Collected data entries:
···

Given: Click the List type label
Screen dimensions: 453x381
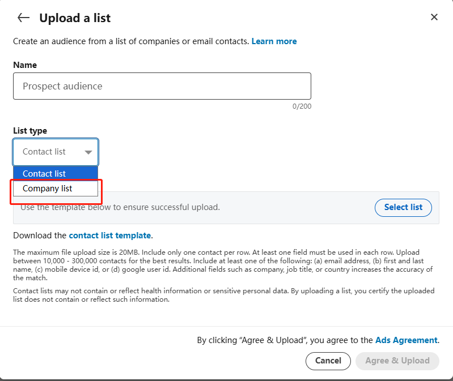Looking at the screenshot, I should click(x=30, y=131).
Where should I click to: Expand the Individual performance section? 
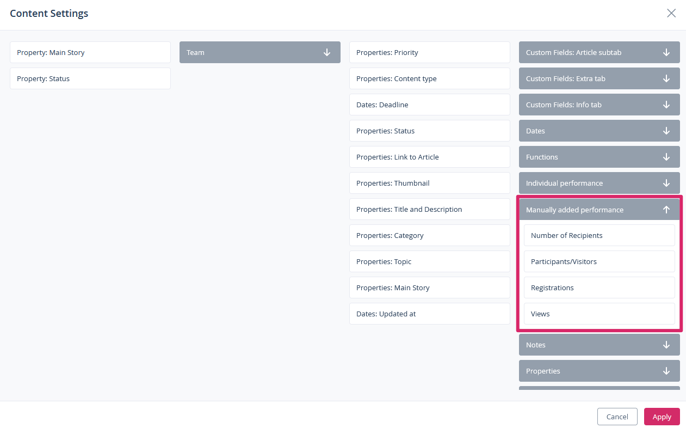point(598,183)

···

• **Task brief**
Emit the lines of the data above from the one containing "Screen dimensions: 453x381" through its final line, both endpoints included. Pictures do not belong in the output.

• **Task result**
Screen dimensions: 453x381
Looking at the screenshot, I should click(x=30, y=131).
Where should I click to: Expand the Individual performance section? 
point(598,183)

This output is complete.